** Given records follows **
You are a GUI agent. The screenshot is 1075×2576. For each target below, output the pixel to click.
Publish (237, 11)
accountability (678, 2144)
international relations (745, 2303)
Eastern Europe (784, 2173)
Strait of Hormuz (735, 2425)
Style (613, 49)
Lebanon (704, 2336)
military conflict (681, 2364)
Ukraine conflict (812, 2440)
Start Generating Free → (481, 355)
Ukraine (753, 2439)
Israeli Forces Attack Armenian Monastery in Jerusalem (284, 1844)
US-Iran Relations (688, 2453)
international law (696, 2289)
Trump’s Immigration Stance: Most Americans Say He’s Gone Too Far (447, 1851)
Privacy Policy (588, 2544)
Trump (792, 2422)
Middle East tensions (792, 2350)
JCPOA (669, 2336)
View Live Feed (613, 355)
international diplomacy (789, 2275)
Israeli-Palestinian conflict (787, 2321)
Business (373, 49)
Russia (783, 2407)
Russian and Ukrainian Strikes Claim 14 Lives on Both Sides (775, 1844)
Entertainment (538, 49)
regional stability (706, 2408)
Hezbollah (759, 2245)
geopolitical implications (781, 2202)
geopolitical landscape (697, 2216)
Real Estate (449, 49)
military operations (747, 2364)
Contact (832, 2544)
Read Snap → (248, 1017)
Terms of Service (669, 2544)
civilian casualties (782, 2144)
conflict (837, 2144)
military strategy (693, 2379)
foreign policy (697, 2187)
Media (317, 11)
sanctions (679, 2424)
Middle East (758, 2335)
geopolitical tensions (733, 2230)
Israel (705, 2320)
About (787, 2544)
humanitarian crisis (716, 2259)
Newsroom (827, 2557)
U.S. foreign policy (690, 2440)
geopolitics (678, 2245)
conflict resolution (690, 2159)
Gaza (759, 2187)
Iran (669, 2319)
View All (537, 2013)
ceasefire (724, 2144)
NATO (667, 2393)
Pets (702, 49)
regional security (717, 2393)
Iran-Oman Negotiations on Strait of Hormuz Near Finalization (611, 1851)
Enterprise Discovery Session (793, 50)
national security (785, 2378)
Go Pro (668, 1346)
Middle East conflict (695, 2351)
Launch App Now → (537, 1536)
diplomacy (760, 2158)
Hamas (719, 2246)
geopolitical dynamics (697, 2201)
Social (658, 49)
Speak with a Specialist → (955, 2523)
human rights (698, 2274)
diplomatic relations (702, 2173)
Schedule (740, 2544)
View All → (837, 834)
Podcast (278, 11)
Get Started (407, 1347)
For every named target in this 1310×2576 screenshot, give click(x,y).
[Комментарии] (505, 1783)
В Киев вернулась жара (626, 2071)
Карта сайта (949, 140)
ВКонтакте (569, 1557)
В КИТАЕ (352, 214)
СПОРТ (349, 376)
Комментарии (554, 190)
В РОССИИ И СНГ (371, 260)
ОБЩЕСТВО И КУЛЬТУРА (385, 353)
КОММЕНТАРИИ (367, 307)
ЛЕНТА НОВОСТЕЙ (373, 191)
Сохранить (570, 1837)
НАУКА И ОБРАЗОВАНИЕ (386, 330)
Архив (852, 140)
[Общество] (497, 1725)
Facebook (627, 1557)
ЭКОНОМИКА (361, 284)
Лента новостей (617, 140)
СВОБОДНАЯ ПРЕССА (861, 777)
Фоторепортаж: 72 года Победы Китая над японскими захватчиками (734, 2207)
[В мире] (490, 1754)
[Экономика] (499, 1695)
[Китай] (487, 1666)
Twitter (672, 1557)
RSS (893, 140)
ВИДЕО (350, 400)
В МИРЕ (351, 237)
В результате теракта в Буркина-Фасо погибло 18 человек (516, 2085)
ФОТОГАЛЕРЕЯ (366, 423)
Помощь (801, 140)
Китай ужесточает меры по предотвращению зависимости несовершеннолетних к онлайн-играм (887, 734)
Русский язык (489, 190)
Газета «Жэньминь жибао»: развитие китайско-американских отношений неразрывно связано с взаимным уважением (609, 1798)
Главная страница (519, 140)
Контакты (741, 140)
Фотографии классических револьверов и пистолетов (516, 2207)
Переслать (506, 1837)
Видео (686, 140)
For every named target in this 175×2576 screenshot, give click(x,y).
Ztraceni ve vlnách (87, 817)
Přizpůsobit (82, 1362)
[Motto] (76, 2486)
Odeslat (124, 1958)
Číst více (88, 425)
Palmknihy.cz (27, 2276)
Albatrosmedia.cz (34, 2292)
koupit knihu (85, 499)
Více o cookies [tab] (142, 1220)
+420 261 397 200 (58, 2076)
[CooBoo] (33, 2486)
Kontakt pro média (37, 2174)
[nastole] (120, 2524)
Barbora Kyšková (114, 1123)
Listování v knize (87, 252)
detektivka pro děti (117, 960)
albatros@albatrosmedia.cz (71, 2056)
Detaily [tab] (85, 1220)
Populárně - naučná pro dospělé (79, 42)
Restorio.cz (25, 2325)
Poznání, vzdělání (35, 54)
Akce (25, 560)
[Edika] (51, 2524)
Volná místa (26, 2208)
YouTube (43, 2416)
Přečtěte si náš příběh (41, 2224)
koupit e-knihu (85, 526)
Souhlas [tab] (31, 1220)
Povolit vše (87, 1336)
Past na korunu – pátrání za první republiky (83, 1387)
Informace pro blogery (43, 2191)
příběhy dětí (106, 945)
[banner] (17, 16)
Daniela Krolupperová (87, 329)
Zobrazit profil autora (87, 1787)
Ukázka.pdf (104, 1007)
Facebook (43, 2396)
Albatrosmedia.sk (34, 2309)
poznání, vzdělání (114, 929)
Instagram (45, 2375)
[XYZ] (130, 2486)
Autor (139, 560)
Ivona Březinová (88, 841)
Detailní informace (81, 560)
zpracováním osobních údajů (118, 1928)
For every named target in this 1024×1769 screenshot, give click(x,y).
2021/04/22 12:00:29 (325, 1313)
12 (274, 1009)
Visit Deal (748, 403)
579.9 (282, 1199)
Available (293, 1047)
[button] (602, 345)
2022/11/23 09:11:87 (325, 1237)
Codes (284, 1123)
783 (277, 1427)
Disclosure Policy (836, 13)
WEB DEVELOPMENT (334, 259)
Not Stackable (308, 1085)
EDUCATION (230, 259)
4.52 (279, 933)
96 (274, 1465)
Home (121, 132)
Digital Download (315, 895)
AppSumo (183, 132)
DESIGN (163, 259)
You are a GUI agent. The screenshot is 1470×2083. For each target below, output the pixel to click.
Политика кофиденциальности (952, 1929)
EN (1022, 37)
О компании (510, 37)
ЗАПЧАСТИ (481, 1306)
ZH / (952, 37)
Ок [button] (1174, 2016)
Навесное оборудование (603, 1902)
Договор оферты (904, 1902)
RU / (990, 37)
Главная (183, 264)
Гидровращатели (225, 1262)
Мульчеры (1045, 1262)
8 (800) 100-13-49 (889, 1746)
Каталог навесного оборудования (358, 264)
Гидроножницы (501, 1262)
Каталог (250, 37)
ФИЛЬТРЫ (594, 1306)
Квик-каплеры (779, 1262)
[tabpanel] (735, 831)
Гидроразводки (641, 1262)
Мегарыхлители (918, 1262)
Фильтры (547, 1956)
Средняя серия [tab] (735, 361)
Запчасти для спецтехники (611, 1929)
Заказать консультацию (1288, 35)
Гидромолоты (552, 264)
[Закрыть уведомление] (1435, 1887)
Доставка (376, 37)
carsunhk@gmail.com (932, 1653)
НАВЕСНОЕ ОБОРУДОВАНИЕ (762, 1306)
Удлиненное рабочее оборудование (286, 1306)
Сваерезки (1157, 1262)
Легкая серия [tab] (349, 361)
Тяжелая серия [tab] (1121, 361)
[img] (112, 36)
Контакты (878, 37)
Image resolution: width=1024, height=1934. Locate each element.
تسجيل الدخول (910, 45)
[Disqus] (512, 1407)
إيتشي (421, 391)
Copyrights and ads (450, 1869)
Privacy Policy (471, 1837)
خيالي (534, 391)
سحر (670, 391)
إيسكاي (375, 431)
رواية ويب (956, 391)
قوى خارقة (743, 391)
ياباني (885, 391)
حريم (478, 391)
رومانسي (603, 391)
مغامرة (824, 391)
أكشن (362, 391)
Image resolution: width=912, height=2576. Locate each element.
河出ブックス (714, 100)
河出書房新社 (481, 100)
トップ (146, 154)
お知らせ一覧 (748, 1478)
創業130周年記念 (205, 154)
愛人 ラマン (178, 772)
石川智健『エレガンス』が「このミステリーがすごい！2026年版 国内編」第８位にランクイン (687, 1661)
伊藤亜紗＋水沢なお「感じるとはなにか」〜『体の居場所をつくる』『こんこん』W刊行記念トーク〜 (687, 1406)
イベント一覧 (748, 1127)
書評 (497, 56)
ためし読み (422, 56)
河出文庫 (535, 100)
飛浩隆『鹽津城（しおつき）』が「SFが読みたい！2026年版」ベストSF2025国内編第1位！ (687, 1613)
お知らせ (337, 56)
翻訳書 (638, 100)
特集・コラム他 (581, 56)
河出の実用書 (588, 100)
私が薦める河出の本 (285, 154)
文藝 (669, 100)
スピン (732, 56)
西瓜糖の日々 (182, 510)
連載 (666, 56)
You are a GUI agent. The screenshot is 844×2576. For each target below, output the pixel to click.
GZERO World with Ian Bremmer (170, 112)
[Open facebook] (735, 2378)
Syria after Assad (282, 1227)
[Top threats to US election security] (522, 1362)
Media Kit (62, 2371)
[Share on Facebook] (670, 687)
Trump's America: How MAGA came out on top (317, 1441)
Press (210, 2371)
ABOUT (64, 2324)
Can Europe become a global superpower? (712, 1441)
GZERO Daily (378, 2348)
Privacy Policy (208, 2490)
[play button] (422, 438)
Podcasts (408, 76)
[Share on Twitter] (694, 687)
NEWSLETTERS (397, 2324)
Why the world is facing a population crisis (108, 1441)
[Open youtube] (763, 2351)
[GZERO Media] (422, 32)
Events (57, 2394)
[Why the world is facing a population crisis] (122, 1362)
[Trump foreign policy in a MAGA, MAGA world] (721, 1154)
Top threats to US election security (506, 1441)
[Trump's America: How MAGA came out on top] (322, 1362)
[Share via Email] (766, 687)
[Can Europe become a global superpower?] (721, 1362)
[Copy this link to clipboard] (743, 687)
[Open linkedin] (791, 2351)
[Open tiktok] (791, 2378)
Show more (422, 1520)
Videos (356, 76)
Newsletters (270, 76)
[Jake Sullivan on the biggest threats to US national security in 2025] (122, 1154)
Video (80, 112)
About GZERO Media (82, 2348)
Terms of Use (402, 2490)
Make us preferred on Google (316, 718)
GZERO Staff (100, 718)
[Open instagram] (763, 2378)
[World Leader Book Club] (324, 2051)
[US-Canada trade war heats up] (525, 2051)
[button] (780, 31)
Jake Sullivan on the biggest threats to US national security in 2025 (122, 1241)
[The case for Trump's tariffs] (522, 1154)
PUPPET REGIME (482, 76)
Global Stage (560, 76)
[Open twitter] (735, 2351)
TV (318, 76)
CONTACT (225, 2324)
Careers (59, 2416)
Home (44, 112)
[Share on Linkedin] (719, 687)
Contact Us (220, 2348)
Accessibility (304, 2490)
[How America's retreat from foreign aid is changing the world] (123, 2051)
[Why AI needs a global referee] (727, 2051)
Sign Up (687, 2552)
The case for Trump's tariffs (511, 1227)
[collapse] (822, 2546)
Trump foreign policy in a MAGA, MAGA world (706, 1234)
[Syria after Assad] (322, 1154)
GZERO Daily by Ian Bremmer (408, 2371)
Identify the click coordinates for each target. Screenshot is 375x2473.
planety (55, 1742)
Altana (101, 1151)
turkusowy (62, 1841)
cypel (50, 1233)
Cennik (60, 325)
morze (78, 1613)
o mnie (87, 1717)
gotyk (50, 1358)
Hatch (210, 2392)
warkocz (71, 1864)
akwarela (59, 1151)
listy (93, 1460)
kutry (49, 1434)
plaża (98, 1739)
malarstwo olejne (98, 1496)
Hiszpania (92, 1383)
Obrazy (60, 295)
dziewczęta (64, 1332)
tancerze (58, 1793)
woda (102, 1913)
** End of Given records **
Work order:
Give back the entries above exactly as they are, from their first line through the line that contains "Real Estate (449, 49)", both included, with nothing else.

Answer below:
You are a GUI agent. The screenshot is 1075×2576. For each target below, output the pixel to click.
Publish (237, 11)
accountability (678, 2144)
international relations (745, 2303)
Eastern Europe (784, 2173)
Strait of Hormuz (735, 2425)
Style (613, 49)
Lebanon (704, 2336)
military conflict (681, 2364)
Ukraine conflict (812, 2440)
Start Generating Free → (481, 355)
Ukraine (753, 2439)
Israeli Forces Attack Armenian Monastery in Jerusalem (284, 1844)
US-Iran Relations (688, 2453)
international law (696, 2289)
Trump’s Immigration Stance: Most Americans Say He’s Gone Too Far (447, 1851)
Privacy Policy (588, 2544)
Trump (792, 2422)
Middle East tensions (792, 2350)
JCPOA (669, 2336)
View Live Feed (613, 355)
international diplomacy (789, 2275)
Israeli-Palestinian conflict (787, 2321)
Business (373, 49)
Russia (783, 2407)
Russian and Ukrainian Strikes Claim 14 Lives on Both Sides (775, 1844)
Entertainment (538, 49)
regional stability (706, 2408)
Hezbollah (759, 2245)
geopolitical implications (781, 2202)
geopolitical landscape (697, 2216)
Real Estate (449, 49)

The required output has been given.